Common Christianity / Uncommon Commentary

Labor of Love   By Bob Walters

“Do this in remembrance of me. … For as often as you eat the bread and drink the cup, you proclaim the Lord’s death until He comes.” 1 Corinthians 11:24-26

This past Sunday, for the third straight year, I randomly drew church communion meditation duty on or just before Labor Day weekend.  For me, it is a happy fluke.

That’s because 22 years ago, Labor Day weekend in 2001 – Sunday, Sept. 2, to be exact – was the day I first believed.  It was my “Awake Date” in Christ.  I had much to learn, but since that day, then at age 47, I have believed and however imperfectly, lived the faith and been blessed. I wrote about that day in church HERE.  Now, to today.

Our independent Christian church, East 91st in northeast Indianapolis, celebrates bread-and-cup communion in each service, every Sunday. In our traditional service, a staffer or member of the laity, like me, presents communion. I draw duty twice a year.

Not long after the 2001 Awake Date, I was baptized. Over the next year I read the whole Bible, and over time I grew in knowledge and figured out that not just my purpose in life but ANY Christian’s purpose in life is simply this: to glorify God.

That’s what I talked about in communion this past Sunday, to remember our purpose of glorifying God each time we celebrate communion in Christ with the bread of fellowship and the cup of life.  In communion, Jesus said, “Remember me.” Christians often focus on the “bread of the broken body” of Jesus and the “blood of the death” of Jesus.  In reading the specific communion passages in the Gospels of Matthew, Mark, Luke, and in 1 Corinthians 11, and examining John’s Gospel account of the Last Supper and walk to Gethsemane with the disciples (Chapters 13-17), we know our communion in Christ is about so much more than a broken body and bloody death.

Communion is about remembering the obedience and truth of Jesus, and God’s eternal love, and our forgiven redemption as Jesus defeated death upon the Cross.  In our communion, together, we remember Jesus and our life’s purpose of believing … in His person, His identity as the Son of God, and His Lordship of all Creation.
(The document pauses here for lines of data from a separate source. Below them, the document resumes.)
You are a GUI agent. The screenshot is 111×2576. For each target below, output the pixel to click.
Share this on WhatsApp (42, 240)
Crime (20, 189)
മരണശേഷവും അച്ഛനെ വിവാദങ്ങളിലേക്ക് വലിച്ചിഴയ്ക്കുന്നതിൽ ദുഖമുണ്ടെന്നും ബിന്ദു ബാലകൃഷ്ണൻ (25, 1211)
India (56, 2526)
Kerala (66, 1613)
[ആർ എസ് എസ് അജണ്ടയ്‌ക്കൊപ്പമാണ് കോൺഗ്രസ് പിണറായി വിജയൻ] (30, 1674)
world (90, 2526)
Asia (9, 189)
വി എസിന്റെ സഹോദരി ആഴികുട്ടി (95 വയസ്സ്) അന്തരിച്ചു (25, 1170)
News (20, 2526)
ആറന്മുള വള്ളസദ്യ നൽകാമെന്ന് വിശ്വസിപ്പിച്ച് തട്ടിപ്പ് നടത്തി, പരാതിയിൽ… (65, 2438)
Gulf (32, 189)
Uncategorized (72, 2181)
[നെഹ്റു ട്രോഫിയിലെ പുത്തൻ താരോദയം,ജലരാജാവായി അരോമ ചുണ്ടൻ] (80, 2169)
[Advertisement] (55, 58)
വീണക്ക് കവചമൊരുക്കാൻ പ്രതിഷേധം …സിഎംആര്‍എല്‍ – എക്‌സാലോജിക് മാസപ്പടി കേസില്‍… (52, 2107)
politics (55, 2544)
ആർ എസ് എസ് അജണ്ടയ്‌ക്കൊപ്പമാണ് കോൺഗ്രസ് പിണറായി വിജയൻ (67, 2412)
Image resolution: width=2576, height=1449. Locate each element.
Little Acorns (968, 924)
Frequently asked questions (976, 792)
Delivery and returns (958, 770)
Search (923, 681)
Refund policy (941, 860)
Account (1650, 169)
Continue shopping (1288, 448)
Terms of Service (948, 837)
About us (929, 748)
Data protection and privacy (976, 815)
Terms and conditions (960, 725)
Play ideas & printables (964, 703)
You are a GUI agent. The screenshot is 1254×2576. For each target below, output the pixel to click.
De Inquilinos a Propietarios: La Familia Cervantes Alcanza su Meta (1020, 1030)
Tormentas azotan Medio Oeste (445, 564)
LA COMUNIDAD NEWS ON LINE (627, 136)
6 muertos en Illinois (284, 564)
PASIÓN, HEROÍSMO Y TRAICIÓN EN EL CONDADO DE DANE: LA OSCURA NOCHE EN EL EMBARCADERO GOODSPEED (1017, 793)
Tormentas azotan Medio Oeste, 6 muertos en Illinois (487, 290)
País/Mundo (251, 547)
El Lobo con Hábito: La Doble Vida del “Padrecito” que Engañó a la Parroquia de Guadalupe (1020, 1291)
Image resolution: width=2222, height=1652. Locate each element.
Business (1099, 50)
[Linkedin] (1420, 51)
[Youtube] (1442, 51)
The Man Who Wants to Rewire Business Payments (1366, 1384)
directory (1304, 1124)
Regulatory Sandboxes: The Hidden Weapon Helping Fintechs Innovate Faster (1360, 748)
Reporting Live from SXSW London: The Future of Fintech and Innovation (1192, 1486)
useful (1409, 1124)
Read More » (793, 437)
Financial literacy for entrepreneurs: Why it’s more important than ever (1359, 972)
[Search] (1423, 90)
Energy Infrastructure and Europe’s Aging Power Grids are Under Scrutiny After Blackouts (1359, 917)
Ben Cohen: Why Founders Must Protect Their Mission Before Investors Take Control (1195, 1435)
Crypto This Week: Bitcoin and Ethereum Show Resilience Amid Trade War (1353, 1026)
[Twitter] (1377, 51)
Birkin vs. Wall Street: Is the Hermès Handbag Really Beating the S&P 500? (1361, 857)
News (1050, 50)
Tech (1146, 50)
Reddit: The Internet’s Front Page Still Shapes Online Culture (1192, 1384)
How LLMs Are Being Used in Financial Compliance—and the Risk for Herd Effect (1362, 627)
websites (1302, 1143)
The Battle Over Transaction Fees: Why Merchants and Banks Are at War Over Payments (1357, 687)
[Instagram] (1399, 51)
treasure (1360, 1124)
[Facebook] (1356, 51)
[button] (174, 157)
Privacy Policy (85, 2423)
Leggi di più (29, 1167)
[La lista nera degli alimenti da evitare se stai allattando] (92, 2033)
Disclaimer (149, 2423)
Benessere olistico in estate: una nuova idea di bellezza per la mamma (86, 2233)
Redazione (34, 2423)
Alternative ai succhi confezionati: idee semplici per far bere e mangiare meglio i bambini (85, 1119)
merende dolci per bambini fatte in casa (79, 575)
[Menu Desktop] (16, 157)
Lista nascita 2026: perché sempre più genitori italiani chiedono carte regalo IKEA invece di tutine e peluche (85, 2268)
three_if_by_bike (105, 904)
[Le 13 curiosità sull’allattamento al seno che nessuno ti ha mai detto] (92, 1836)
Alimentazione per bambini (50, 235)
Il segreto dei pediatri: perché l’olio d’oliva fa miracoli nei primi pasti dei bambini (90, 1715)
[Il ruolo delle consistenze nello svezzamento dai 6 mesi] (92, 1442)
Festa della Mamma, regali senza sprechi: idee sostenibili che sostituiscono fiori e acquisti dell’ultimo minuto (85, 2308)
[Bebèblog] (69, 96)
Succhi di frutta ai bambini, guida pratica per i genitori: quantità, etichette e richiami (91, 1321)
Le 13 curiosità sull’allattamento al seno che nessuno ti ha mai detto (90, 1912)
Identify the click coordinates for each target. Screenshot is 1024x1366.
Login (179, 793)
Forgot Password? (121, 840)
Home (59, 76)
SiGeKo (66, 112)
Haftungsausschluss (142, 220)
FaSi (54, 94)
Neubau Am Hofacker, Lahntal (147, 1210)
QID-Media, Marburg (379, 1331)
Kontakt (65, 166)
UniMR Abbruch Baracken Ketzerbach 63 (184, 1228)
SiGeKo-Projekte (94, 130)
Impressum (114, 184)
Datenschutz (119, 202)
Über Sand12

We proclaim the Lord’s death until He returns, but I honestly don’t think the primary purpose of Jesus on the Cross was His death; His purpose was our saved lives.

Why the Cross?  Well, our sin, of course.  But I think the motivators were God’s love, Jesus’s truth, and the power of the Holy Spirit that could then be unleashed for God’s redemption of humanity.  We are invited into the Kingdom of God: the Garden.

Our purpose in remembering Jesus on the Cross is to glorify Him, and glorify God. My mentor George Bebawi memorably challenged that notion about a “sole purpose to glorify God” because, importantly, he said we must take it one step further. 

Glorify God, yes; but that’s not enough.  By Jesus’ sacrifice, we are invited not only to Glorify God. We also, ourselves, participate in God’s glory not just by going to heaven when we die, but in this life as well by living and sharing our faith with others. This life’s heavenly realms blossom by trusting Jesus not only as savior, but as Lord.

That is the New Covenant, and Jesus will direct our paths … if we let Him.

That is something to remember when we share communion.

Walters (rlwcom@aol.com) notes that believers glorify God uniquely; God made us that way. Walters has written often about his “Awake Date,” and always mentions he was in church only because his 13-year-old son Eric wanted to go. The service that day was led by then senior minister Dave Faust as E91 celebrated the 50th anniversary of beloved Russ Blowers’ ministry there.  Dave baptized Bob in November 2001.